*Exercise aim*. Copy the items word for word, starting with the line containing "Open the New Status dropdown" and continuing through the end of the items, leaving the pictures out of your answer.

BEGIN Recorded information

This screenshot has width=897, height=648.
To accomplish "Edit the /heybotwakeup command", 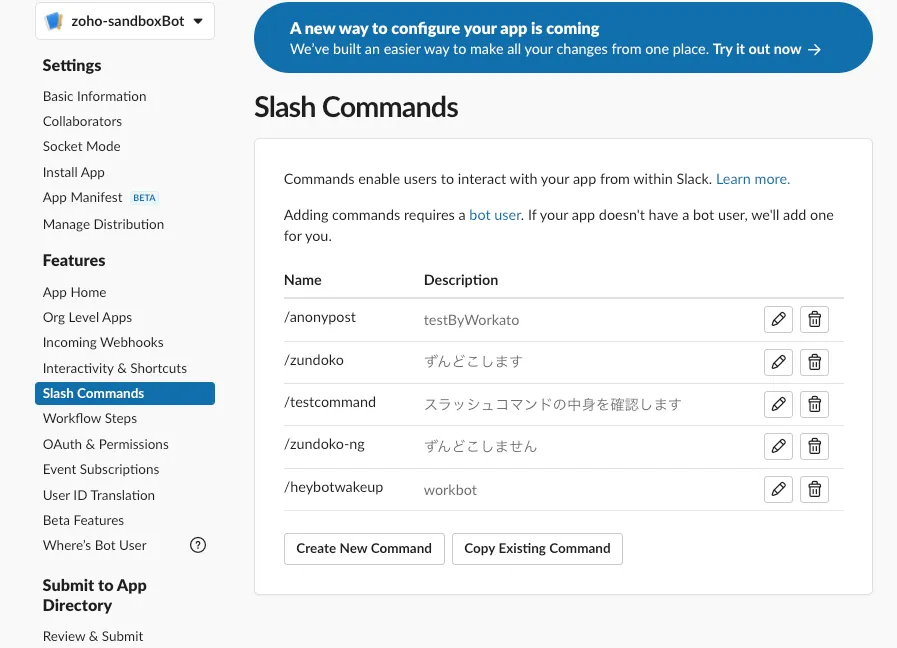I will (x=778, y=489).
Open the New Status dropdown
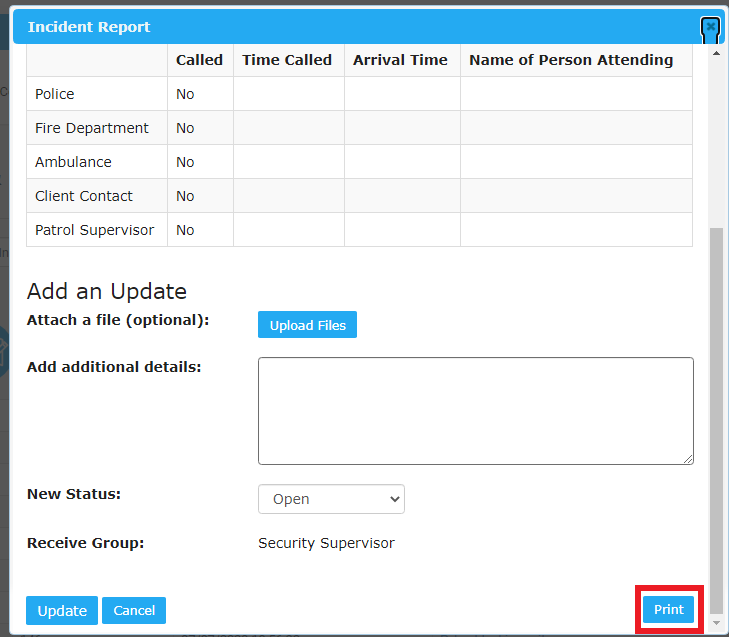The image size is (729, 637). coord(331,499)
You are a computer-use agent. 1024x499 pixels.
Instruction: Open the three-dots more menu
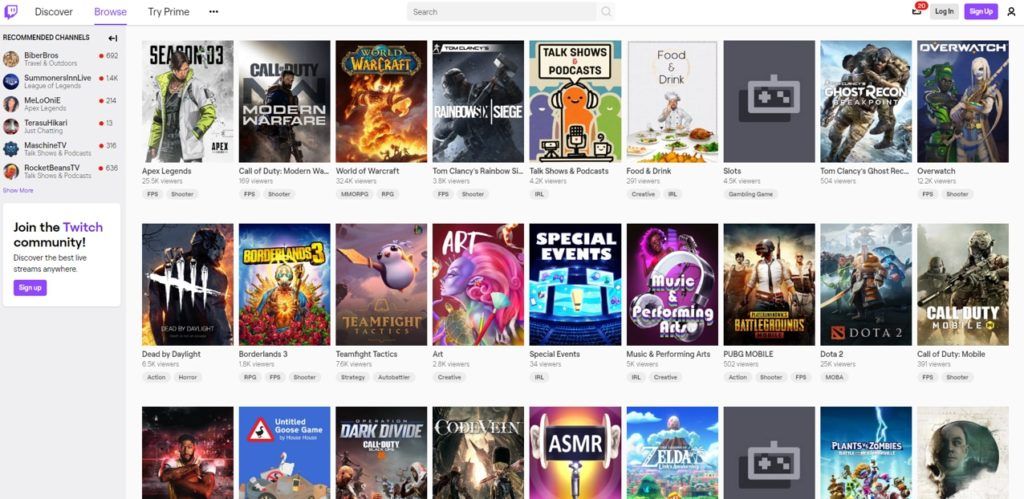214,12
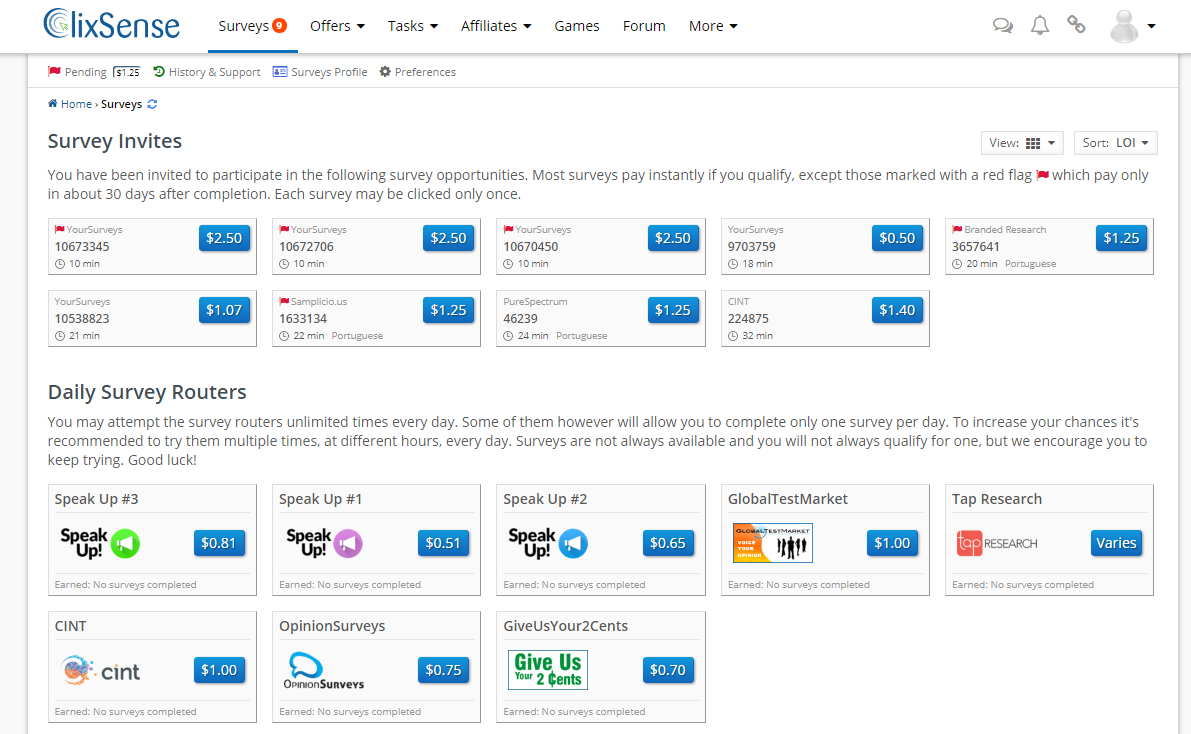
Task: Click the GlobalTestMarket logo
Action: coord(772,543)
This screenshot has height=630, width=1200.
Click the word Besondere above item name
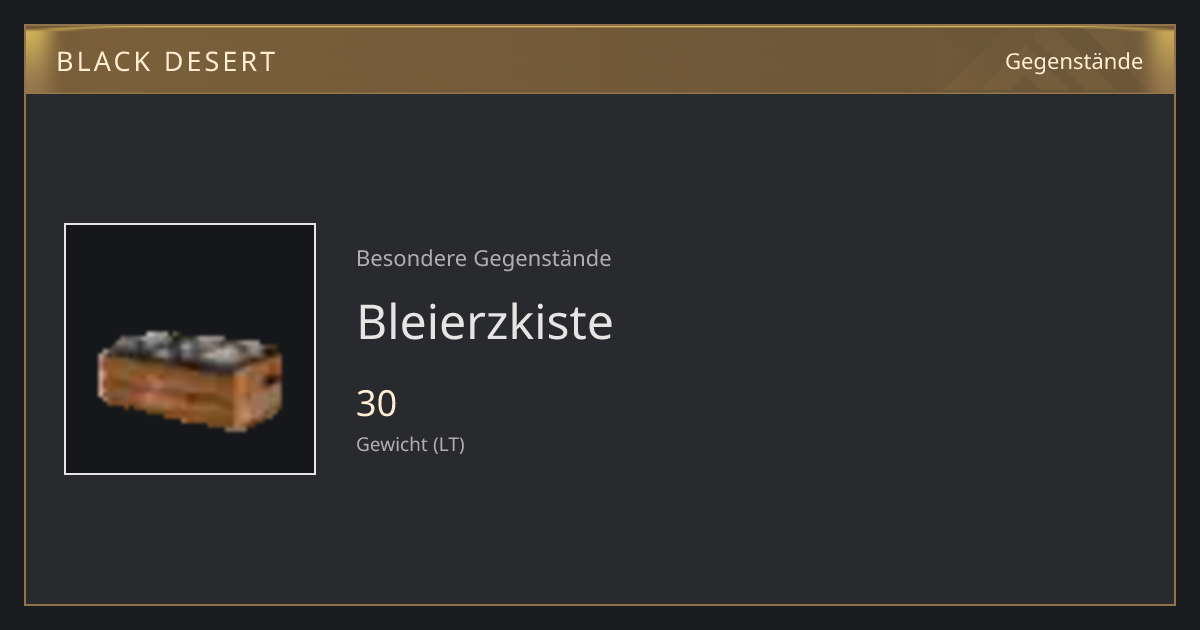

END Recorded information

*Correct answer*.
Open the New Status dropdown
The image size is (729, 637). coord(331,499)
You are a computer-use agent. 1024x499 pixels.
Instruction: Open the three-dots more menu
214,12
Task: Click the GlobalTestMarket logo
Action: coord(772,543)
This screenshot has height=630, width=1200.
Click the word Besondere above item name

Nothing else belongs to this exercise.